She shook my hand with a grip that suggested there was a lot more to her than just soft. She smelled of some odd mix of those fragrant oils that the pagan girls are into these days. Nice racket, that. Collect 'em, trade 'em. The long black skirt and frilly blouse that was loose enough to leave at least some of her to the imagination finished off the effect.
"Please have a seat, Ms. Kenney."
She'd given her name to my receptionist, who'd IM'ed it back to the laptop in my office. It was standard procedure, and one that was costing me. I barely made enough money to cover living expenses and the rent on the office. The receptionist sat around without a whole lot of work to do most days, but it added to the professionalism. People don't expect to just walk in and talk to the PI directly. And they want to see that I've got some resources. Hence the high school girl at the desk. Thank God for Veronica Mars, and the resulting teenage fangirls willing to make minimum wage just to say they're working for a detective agency.
So Katy the high school fangirl (a sweet and smart kid who'll probably make a hell of a lawyer once she realizes where the money is) greets Ms. Kenney and asks her to wait a moment to see if I'm available, which of course I am, this being Monday morning with a caseload of plenty of nothing. She messages me on AIM and makes small talk with the client for a minute or two while I turn the six little piles of paper on my desk into one big pile of paper under my desk and hopefully out of sight. Then I message her to send the client in, and there's Christina Kenney sitting across the desk from me opening up a briefcase and getting right down to business.

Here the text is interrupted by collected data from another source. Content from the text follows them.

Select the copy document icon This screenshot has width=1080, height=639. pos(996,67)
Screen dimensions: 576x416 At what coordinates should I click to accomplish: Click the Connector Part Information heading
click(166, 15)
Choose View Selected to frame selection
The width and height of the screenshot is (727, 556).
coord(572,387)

"Mr. Hall, I need you to obtain something for me. I need it done discreetly."
I started to say something, but she reached into the briefcase and laid an old magazine down on my desk. It was bagged in clear mylar with a comic book backing board. Fairly careful treatment, although I hear you can get magazines this size slabbed these days by the same people who grade the comics. I knew what it was immediately because everyone in my line of work has come across these pulp detective magazines somewhere or other. My dad found a few in a used book store up in Concord and gave them to me as a gag gift one Christmas. They're still stashed away in the attic somewhere.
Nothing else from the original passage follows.